L’ignorante che “sa fare”

L’ignorante che “sa fare”

Cosa vuol dire artista?
Non vuole dire artigiano o tecnico.
L’artista è un pensatore libero, non lo si può ingabbiare in griglie linguistiche di genere e operazioni da protocollo, nessyna professionalità chiusa e limitata, nessun arroccamento ideologico politico, è uno studioso.
L’artista che lo voglia o meno, in quanto studioso, è sempre un Accademico: si dedica una vita alla costruzione e alla conservazione del sapere.
Per questo odio i dilettanti della tecnica, i mediocri che si nascondono dietro il “sapere fare”.
All’artista non interessa sapere fare, è uno studioso, tende a rappresentare e spiegare i vari aspetti del nostro mondo.

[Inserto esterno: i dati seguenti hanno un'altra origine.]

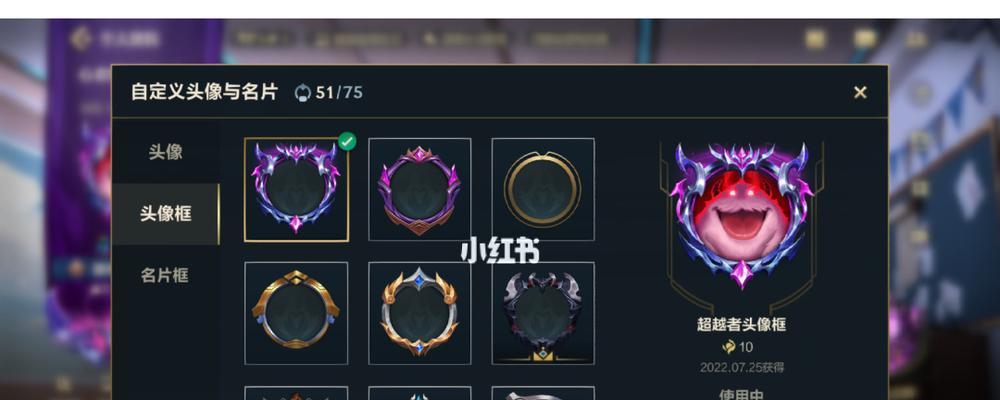Screen dimensions: 1000x400
Task: Click the collection counter icon beside 51/75
Action: click(302, 93)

Con il suo linguaggio e la sua ricerca l’artista costruisce sistemi simbolici, linguistici, visivi, relazionali, comportamentali, culturali, economici e/o politici, evidenzia e rappresenta un sistema simbolico che c’è e non tutti vedono, determina linguaggi che si traducono in sistemi e scuole di pensiero.
L’artista è un ribelle altamente creativo, per questo legato all’infanzia, le problematiche dell’arte e del pensare creativo sono quelle che genera spontaneamente il bambino.
L’arte è una questione per chi non dimentica che la vita del pensiero, quando il pensiero c’è, ha sempre un’origine infantile.